Wait, gentlemen, I myself wanted to begin that way. I confess, I even got scared. I just wanted to cry out that wanting depends on the devil knows what, and thank God, perhaps, for that, but I remembered about this science and… backed off. And just then you started talking. And indeed, well, if one day they really find the formula for all our wantings and caprices -that is, what they depend on, by precisely what laws they occur, precisely how they spread, what they strive for in such-and-such a case, and so on and so forth; a real, mathematical formula, that is - then perhaps man will immediately stop wanting; what's more, perhaps he will certainly stop. Who wants to want according to a little table? Moreover: he will immediately turn from a man into a sprig in an organ or something of the sort; because what is man without desires, without will, and without wantings, if not a sprig in an organ barrel? What do you think?
– let's reckon up the probabilities - can it happen or not?

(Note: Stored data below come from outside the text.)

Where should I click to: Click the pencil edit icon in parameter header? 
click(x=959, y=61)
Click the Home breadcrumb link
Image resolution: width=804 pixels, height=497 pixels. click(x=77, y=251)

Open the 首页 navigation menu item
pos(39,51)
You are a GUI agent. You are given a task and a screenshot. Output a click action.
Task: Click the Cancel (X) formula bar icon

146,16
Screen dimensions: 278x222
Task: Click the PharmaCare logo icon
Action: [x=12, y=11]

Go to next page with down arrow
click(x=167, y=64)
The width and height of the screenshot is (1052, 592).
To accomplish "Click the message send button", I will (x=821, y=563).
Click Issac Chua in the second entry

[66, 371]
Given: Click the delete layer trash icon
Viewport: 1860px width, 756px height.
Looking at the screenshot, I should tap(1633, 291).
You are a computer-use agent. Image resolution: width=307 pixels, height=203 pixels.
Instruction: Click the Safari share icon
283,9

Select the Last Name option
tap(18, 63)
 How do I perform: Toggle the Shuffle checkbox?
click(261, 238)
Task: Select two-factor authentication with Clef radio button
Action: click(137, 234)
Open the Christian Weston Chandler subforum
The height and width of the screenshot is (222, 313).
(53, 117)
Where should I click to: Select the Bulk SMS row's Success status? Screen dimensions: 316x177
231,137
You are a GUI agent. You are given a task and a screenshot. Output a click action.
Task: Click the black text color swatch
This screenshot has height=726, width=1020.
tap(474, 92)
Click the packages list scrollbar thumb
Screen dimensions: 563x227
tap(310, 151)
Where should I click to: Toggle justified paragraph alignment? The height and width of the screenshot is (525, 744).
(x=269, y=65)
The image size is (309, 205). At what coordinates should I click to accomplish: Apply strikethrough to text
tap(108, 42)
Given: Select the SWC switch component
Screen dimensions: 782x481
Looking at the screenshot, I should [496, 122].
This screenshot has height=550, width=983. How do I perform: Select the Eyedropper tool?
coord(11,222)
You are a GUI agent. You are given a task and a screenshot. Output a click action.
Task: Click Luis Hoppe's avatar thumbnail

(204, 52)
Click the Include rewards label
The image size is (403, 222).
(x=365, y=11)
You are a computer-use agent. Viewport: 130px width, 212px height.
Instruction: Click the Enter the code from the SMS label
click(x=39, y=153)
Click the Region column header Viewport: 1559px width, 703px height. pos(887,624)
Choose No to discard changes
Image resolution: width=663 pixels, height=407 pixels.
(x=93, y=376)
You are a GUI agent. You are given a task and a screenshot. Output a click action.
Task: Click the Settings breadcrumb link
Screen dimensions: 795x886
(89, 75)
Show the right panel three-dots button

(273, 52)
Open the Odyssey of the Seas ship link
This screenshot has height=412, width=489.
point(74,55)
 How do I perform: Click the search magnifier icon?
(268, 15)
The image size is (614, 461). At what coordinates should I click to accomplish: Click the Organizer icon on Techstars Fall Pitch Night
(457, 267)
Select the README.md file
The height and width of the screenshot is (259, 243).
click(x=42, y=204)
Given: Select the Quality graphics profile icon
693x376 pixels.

"Hm…" you decide, "our wantings are for the most part mistaken owing to a mistaken view of our profit. We sometimes want pure rubbish precisely because, in our stupidity, we see this rubbish as the easiest path to the attainment of some preconceived profit. Well, but when it's all explained, worked out on a piece of paper (which is quite possible because, after all, it's vile and senseless to believe beforehand that there are certain laws of nature which man will never learn) - then, to be sure, there will be no more so-called desires. For if wanting someday gets completely in cahoots with reason, then essentially we shall be reasoning and not wanting, because it really is impossible, for example, while preserving reason, to want senselessness and thus knowingly go against reason and wish yourself harm… And since all wantings and reasonings can indeed be calculated
– because, after all, they will someday discover the laws of our so-called free will - then consequently, and joking aside, something like a little table can be arranged, so that we shall indeed want according to this little table. For if it should someday be worked out and proved to me that when I made a fig at such-and-such a person, it was precisely because I could not do otherwise, and that I was bound to do it with such-and-such a finger, then what is left so free in me, especially if I am a learned man and have completed a course of studies somewhere? No, then I can calculate my life for thirty years ahead; in short, if this does get arranged, then we really will have no choice; we'll have to accept it in any case. And, generally, we ought tirelessly to repeat to ourselves that, precisely at such-and-such a moment, in such-and-such circumstances, nature does not ask our permission; that it must be accepted as it is, and not as we fancy, and if we are really aiming at a little table and a calendar, and… well, and even at a retort, then there's no help for it, we must accept the retort! Or else it will get accepted of itself, without you…"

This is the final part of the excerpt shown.